__What the task asks__: Using the listing, work out the number of lines where "agent" shows up, and answer with that number alone.

__Dataset records__:
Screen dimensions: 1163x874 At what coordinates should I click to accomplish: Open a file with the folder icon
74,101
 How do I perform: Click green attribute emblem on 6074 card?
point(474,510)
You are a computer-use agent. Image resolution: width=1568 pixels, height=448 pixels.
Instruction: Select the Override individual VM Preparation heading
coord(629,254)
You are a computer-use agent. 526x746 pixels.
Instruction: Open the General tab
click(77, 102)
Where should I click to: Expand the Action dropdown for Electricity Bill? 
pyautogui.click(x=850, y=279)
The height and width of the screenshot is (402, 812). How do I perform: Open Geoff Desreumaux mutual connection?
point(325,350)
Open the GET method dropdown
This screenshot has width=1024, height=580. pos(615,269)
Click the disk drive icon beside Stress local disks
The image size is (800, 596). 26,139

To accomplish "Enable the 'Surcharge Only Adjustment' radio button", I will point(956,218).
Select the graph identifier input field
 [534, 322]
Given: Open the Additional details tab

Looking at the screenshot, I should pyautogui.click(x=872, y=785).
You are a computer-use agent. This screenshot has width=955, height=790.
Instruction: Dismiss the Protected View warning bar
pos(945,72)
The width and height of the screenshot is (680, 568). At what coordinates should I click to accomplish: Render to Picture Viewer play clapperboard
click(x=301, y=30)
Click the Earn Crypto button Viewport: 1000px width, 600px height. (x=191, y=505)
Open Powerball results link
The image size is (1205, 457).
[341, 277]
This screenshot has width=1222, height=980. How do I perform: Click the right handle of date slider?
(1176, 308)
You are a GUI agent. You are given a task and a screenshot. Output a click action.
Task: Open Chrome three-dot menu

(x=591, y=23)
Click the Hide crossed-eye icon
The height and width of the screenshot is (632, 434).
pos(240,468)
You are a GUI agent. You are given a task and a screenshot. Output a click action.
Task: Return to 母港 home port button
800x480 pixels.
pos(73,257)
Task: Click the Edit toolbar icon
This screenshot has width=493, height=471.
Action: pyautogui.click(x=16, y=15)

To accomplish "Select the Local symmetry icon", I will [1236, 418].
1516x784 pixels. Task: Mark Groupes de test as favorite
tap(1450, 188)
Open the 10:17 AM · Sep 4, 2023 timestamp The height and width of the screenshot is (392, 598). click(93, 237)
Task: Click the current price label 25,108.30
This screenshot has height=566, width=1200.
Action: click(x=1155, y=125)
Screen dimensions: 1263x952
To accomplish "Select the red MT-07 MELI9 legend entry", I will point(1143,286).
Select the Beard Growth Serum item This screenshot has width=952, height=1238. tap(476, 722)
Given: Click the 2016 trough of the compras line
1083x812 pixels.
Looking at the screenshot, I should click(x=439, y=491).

__Your solution__: 5